At the end of the 2010-11 season, the owners of the Lewiston Maineiacs of the Quebec Major Junior Hockey League sold the franchise back to the league, which disbanded the squad and redistributed the players across the league via dispersal draft. That left Jim Cain without a primary tenant at the Colisee for the 2011-12 season.

“One way or another, we’ll have hockey here next year, full-time,” he said.

The Federal Hockey League played five league games at the Colisee this winter, to gauge the area hockey fans’ and Cain’s interest in the league. They are reportedly still interested in placing a team in Lewiston to begin play next season.

Also in play is junior-level hockey, the avenue Jim Cain has repeatedly said he prefers. One option on that front appears to be the eastward expansion of the United States Hockey League, the top junior hockey league in the United States.
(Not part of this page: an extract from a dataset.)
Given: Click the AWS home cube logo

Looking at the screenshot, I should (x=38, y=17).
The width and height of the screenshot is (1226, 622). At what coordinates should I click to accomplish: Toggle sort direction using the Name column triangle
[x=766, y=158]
The league comprises 16 teams, all based in the Midwest.

“Our joint pursuit of the USHL is really working well,” Jim Cain said. “We’re clearly in the lead, and I believe it’ll happen.”

With that opportunity a year away, though, the word is that Jim Cain, perhaps in partnership with Ron Cain and the Pirates, will bring in a lower-level junior program for 2012-13, and then elevate that program’s status to Tier I — the USHL’s level — the following season.

“We would look at that as a good transition, but it’s not necessary,” Cain said. “They have similar needs, with education, housing, parents, all the things that go with 16- to 20-year-olds in hockey. The transition would be that you’re shifted to a higher gear.”